She looks over at him with disdain. He has a fulfilling job, he got to keep his friend, he isn't alone in a tiny apartment with a mother who sends letters begging to know why she threw her life away. He doesn't live in a two room cottage held together by magic, slowly rotting away like Hermione herself. But still, she can't find the words. She will always respect that Harry needs this, maybe even more than her.

She slowly gets up and returns to the train station, climbing aboard the muggle mass of gray steel and hard plastic seats. She can see the sea wall in the distance, but Harry has vanished. And so she sits, damp with the cold mist, and writes.

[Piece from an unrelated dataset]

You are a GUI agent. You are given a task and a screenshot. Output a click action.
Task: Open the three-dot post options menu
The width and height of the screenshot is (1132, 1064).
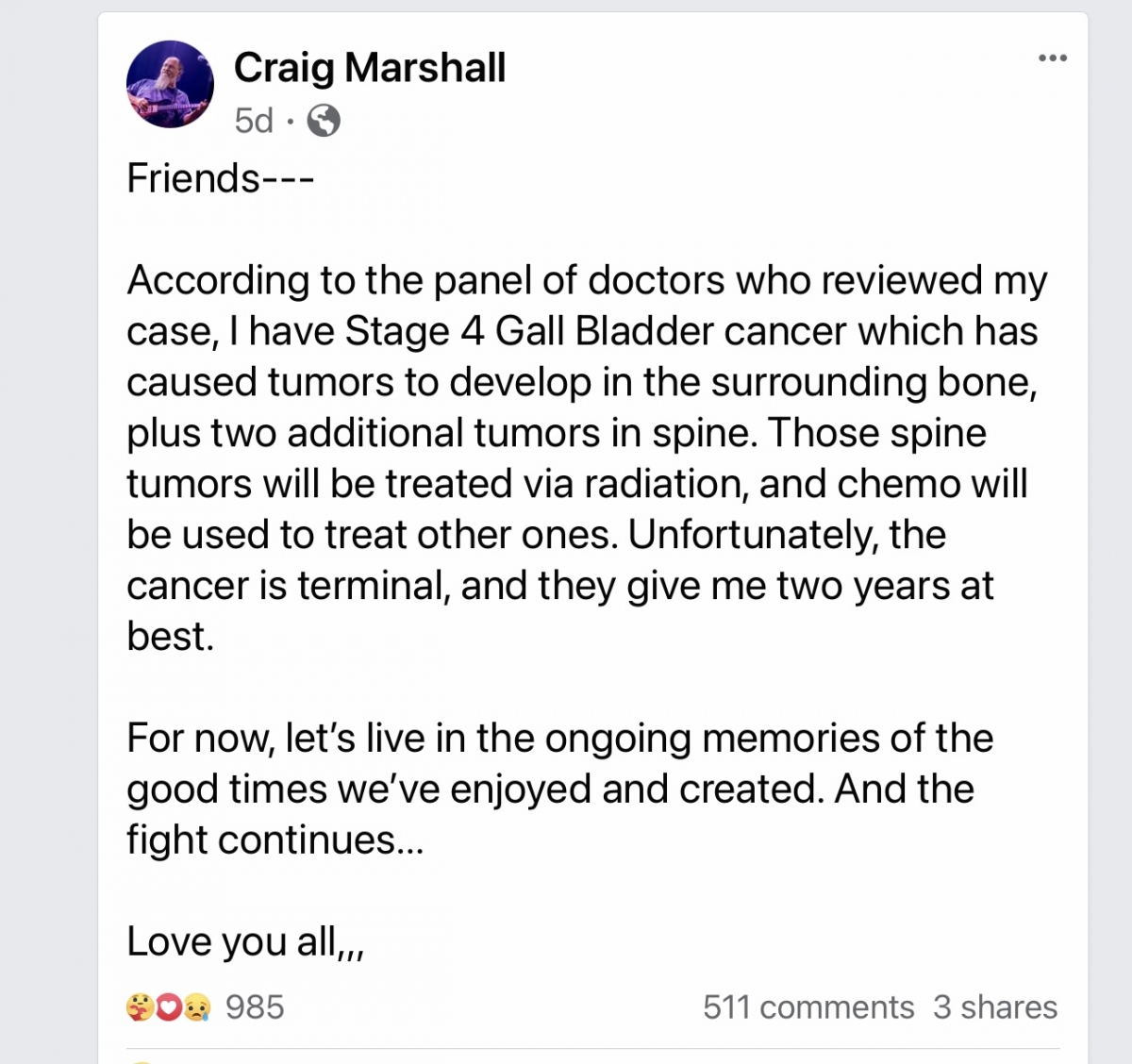pyautogui.click(x=1052, y=58)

_"The funny thing about the hero is that she could never say no. He wasn't her hero. He was simply, uncreatively, amazingly just 'him', just a guy living a life that she would never seem to fit into again. It wasn't vanity or selfishness that kept her away, it was the feeling in her heart. Unrequited love is a cruel fate, but not being needed? She was convinced that the two together was a fate worse than death. In all her musings, she wondered if she ever would know that she did the right thing. For the world? Yes, always. But for herself, no; she wanted it for him, for the world, more than herself. And so she lived." _

Hermione didn't go back to Brighton again.


	3. Leaving Them Behind

AUTHOR'S NOTE:

1. I don't own Harry Potter

2. Somewhere in this story, and I am so tired I can't find it right now, it says apartment in one paragraph, cottage in the next. Pretend it just says cottage the whole way. Sorry!

* * *

Four weeks after her last trip, she receives an owl post.

"I need your help."

She knows who, but not why. Still, she can never deny him what he needs. She pulls on a heavy coat and leather boots over her jeans, hoping they're warm enough for her snowy walk through London. Apparating to the city's edge, she tucks her wand into her pocket and slowly makes her way to the flat that Harry and Ron share.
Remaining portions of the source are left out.